ホルムズ海峡の規制に関するイラン・オマーン協議が米国の関与なしに完了間近に
重要ポイント
- •イランとオマーンはホルムズ海峡の規制協議を最終調整段階に入っている。同海峡は世界の石油消費量の約5分の1を運ぶ海上交通路である。
- •オマーンとの協議には米国が関与しておらず、戦略的な輸送路の即時再開も保証されない。
- •オマーンはイランと西側諸国の間の慎重な外交チャネルを仲介した実績があり、2015年のJCPOA核合意につながった予備協議も主催した。
- •予測市場は2026年8月31日までの米イラン外交会談の確率を46%と維持しており、8月中の今後の節目が潜在的な変化の監視対象となっている。
- •イスラエルの動向やドナルド・トランプ米大統領の発言などの外部要因は、地域を巡る外交・市場のダイナミクスを変える潜在的な触媒として注視されている。

イランは、ホルムズ海峡に関する規制をめぐるオマーンとの協議が完了間近であると発表した。イラン当局者の発表によれば、この協議には米国が含まれておらず、戦略的な海上交通路の即時再開も約束されていない。
イラン当局は協議の外交的性質を強調し、ホルムズ海峡がより広範な地政学的交渉において重要な影響力を維持していることを改めて表明した。オマーンとイランの間に位置するこの海峡は、ペルシャ湾とオマーン湾を結び、世界で最も重要な石油輸送路の一つであり、その狭い水路を通じて世界の石油消費量の約5分の1が運ばれている。オマーンは長年にわたり、イランと西側諸国政府の間で慎重な仲介者としての歴史を持ち、2015年のイラン核合意(JCPOA)の道を開く上で行われた予備協議を主催した経緯があることから、マスカットは今回の協議の窓口として自然な選択と言える。

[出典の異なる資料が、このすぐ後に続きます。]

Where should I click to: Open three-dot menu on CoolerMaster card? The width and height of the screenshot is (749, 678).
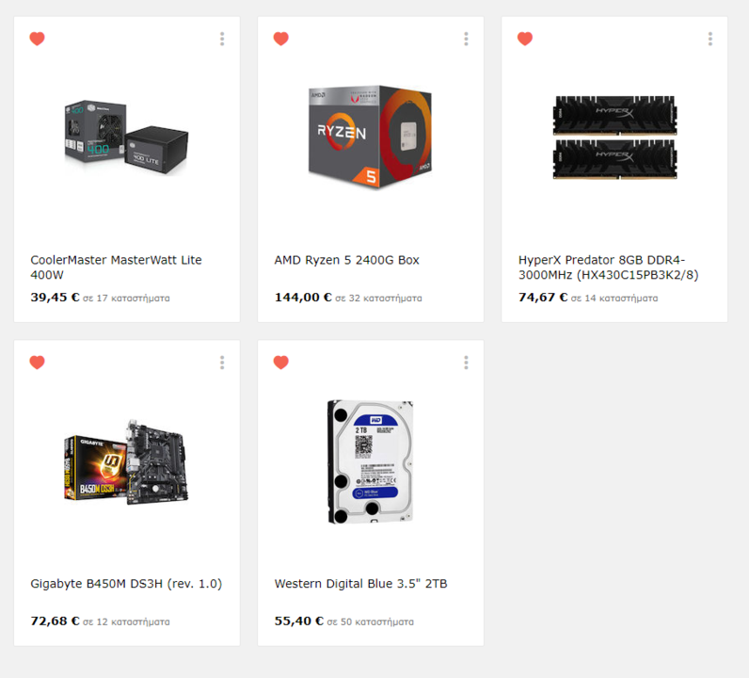(222, 39)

オマーンとの継続的な対話は、イランと米国の間の停戦プロセスを含むより大きな枠組みの中に位置づけられているが、この具体的な協議は米イラン間の直接交渉とは別個のものである。イラン・オマーン協議に米国が関与していないことは、ワシントンとテヘラン間の早期の二国間外交会談に対する楽観論が後退していることを示唆している。イランは米国および同盟国との緊張が高まった時期にホルムズ海峡を封鎖すると周期的に警告を出しており、バーレーンに司令部を置く米海軍第五艦隊は同海峡の開放を維持するため地域に展開を続けている。
現在の市場価格は、2026年8月31日までの米イラン会談の見通しについて予測市場で46% YESと変わらず維持されている。観察筋は8月7日と8月15日の重要な節目を注視しており、いずれかの側からの外交的レトリックや政策の大幅な変化が現在の市場予想を変える可能性がある。
市場参加者はまた、イラン・オマーン間の枠組みを超えた地政学的動向も監視している。イスラエルの動向やドナルド・トランプ米大統領の発言は、ホルムズ海峡およびより広範な地域の安定に関する外交的ダイナミクスと市場心理の双方に影響を与える可能性のある触媒と見なされている。
米イラン協議に関する公式発表は重要な展開となり、地域における短期的な外交の見通しに対する市場の認識を大きく変える可能性がある。